Dr. John Winkelman discusses populations most at risk for restless leg syndrome

John Winkelman, MD, PhD, Medical Director, Sleep Disorders Clinical Research Program, Massachusetts General Hospital, discusses risk factors for restless legs syndrome (RLS) and the importance of disease awareness.


Are certain populations most affected by RLS?

Restless legs syndrome has strong genetic components, so some populations will be more vulnerable to RLS than others. Women are about twice as likely as men; Northern European populations have a much higher prevalence of restless legs syndrome than other populations.

Restless legs syndrome is much more common with age. Young children get it, so probably 0.5% of children will have restless legs syndrome.

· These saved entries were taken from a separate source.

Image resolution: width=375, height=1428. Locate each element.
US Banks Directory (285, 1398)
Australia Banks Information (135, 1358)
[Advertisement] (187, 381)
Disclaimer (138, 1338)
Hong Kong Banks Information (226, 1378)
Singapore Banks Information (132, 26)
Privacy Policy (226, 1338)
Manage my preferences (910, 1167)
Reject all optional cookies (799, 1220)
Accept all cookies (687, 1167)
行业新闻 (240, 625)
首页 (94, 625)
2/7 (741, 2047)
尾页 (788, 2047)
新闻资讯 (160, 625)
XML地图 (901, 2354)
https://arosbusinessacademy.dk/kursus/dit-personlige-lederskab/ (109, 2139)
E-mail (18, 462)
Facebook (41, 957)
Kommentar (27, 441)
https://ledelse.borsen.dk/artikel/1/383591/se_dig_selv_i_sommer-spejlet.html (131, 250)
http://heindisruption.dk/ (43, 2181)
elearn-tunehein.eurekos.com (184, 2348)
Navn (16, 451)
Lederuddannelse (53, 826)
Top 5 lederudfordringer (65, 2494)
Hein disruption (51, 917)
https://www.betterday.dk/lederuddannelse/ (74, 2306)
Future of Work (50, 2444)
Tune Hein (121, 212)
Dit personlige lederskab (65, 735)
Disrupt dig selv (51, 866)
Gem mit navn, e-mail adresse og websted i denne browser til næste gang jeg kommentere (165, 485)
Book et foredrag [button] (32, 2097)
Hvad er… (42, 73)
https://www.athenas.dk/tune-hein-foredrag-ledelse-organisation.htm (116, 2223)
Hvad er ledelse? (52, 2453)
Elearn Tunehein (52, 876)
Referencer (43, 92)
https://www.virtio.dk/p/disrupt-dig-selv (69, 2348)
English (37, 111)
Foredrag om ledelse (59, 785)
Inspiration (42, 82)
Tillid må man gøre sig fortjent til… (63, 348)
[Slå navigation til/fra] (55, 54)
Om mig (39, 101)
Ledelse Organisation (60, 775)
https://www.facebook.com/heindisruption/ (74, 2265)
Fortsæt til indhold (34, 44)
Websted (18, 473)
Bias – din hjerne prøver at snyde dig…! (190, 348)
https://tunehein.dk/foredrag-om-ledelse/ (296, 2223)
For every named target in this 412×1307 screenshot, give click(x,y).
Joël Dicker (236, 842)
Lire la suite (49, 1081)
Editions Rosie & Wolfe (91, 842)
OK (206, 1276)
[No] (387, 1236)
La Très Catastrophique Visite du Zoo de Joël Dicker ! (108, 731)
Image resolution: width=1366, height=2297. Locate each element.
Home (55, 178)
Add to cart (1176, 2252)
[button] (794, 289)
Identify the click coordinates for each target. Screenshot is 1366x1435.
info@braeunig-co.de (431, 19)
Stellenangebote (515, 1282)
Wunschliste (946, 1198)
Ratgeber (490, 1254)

They usually have symptoms of growing pains, which is probably restless leg syndrome. But it’s much more common as people get older. It is also more common in certain specific populations: pregnant women, dialysis patients and people with iron deficiency. These populations are [at] prevalence of RLS much higher than in general population, probably all related to iron deficiency, but not systemic iron deficiency, but brain iron deficiency.

What should patients watch out for to get an RLS diagnosis earlier?

Awareness of Restless Leg Syndrome has increased dramatically over the past 25 years. So at this point many people have heard of Restless Leg Syndrome, most doctors know what it is. So awareness is the number 1 thing, not just saying, “Well, that’s how I am, I can’t sleep, I have to walk, I have these uncomfortable feelings in my legs; mom the had, grandma had, it’s just our family.” It must be recognized as a medical condition. It is a neurological disorder. Awareness is therefore going to be number 1.

I think in children, growing pains should be strongly suspected in restless legs syndrome, and in populations at increased risk. menstruating women [who experience] heavy periods, frequent periods, blood loss, and possibly a vegetarian [with] low iron, low brain iron, they will be more at risk. If you’re in a high-risk population, just thinking about diagnosis—the secret of medicine that we were taught early on is that if you don’t think about diagnosis, you can’t make a diagnosis. If you don’t know the diagnosis, you can’t think about it, so raising awareness is the number 1 thing.